Quanto a Kipchoge, a estrela terminou num inédito oitavo posto, visivelmente esgotado, em 2:06:49, a mais de um minuto do vencedor. No final, muitos falaram das condições climatéricas, mas o queniano não se quis justificar com o tempo. O queniano afirmou que, à passagem dos 25km, teve problemas no seu ouvido, que o afetaram para o resto da prova. Muitos falam que esta prova poderá marcar o início do declínio do queniano de 35 anos. Apenas o tempo terá resposta para tal, mas o atleta já disse que ainda tem muitas mais Maratonas nas pernas e mais conquistas para alcançar.
Kosgei absolutamente dominadora
Não somos apologistas de deixar a corrida feminina para segundo plano, defendendo sempre que a cobertura deve ser igual antes, durante e depois da prova.
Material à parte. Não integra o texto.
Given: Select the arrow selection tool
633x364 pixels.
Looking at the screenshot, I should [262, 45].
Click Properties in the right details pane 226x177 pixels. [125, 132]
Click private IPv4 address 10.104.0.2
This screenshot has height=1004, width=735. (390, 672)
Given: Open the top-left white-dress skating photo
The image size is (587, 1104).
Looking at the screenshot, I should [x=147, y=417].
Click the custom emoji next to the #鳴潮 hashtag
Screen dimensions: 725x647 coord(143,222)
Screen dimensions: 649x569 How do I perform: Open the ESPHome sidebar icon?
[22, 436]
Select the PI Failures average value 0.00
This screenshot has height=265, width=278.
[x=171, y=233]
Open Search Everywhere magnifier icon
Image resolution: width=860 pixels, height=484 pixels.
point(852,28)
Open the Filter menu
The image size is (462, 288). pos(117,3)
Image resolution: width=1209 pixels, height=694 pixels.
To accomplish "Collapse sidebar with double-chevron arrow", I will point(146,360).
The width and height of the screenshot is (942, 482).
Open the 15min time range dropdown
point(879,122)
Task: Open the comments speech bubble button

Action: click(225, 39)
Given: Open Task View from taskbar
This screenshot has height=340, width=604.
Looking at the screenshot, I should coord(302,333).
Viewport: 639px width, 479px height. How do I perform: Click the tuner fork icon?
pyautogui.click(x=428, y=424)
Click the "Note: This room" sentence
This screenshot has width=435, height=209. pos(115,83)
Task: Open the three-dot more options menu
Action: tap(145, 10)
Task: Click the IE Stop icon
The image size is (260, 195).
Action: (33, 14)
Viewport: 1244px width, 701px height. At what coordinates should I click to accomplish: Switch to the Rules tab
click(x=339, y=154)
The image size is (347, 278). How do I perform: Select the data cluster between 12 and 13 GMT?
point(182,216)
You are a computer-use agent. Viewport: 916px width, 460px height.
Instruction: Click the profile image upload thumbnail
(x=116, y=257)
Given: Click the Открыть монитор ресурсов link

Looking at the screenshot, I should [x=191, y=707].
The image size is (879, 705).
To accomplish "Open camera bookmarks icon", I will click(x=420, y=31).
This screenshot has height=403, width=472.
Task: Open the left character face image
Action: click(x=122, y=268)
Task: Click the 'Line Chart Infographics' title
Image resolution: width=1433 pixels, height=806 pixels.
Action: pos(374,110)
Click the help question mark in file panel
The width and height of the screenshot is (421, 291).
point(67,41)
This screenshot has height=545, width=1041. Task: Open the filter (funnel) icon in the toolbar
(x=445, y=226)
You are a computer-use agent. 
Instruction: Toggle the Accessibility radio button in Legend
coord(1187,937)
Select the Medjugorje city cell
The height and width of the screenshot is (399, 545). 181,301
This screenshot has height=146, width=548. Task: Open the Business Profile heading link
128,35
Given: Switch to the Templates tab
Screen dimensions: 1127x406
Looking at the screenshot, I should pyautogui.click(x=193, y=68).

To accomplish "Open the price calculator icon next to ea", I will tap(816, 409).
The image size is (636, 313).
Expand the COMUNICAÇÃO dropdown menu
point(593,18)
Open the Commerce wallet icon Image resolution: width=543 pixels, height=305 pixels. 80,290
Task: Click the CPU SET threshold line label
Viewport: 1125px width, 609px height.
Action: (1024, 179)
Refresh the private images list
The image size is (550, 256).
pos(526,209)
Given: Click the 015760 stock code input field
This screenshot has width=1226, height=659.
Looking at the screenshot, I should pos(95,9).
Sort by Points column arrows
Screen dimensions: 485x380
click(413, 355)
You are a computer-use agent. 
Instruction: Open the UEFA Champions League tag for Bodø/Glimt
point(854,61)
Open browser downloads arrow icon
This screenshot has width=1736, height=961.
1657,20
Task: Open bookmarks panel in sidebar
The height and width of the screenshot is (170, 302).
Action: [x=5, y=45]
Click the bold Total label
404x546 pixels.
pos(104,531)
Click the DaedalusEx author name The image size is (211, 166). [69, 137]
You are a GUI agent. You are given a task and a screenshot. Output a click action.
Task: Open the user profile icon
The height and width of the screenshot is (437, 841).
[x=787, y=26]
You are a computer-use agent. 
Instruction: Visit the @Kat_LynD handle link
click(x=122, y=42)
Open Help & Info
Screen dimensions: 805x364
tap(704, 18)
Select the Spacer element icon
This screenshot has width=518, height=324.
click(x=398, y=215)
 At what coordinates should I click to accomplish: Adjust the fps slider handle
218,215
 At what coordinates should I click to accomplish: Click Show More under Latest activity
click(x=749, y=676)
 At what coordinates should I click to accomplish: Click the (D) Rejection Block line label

Nem sequer concordámos com o destaque quase total dado à prova masculina nas antevisões. No entanto, depois do que se passou em prova, é impossível que o destaque não seja dado à prova masculina, principalmente pela surpresa no vencedor. Já no feminino, foi totalmente o oposto. A queniana Brigid Kosgei entrou como absoluta favorita, ao vir de três vitórias consecutivas em Majors, incluindo Londres, em 2019 e o seu esmagador recorde mundial (2:14:04), em Chicago, na sua última prova. O clima em Londres não era propício a grande aventuras em termos de marcas, mas a queniana foi absolutamente dominadora desde o primeiro minuto, tendo terminado em 2:18:58, com mais de três (!) minutos de vantagem sobre a 2ª classificada.
A única que se previa que pudesse fazer frente a Kosgei, era a sua compatriota, Ruth Chepngetich, a atual campeã mundial. E assim foi até sensivelmente meio da prova, com as duas atletas a liderar e a distanciarem-se de todo as restantes atletas de elite, seguindo o ritmo da pacemaker, Vivian Kiplagat. Depois de Kiplagat sair de cena, foram precisos apenas mais 5km, até Kosgei fugir e nunca mais ser encontrada. Para trás, a grande surpresa foi ver a norte-americana Sara Hall, de 37 anos, que, a meio da prova estava na 8ª posição, galgar lugares e chegar ao 2º posto, ultrapassando Chepngetich já bem próximo do final, sendo quatro segundos mais rápida que a queniana.
E foi assim a edição 2020, a 40ª edição da Maratona de Londres, apenas com a elite, com direito a várias surpresas e algumas confirmações. Voltará Kipchoge ao topo? Manter-se-á Kosgei a ser totalmente dominadora? Não sabemos, mas esperamos que em 2021 possamos voltar ao normal e ver a magia da Maratona de Londres em todo o seu esplendor.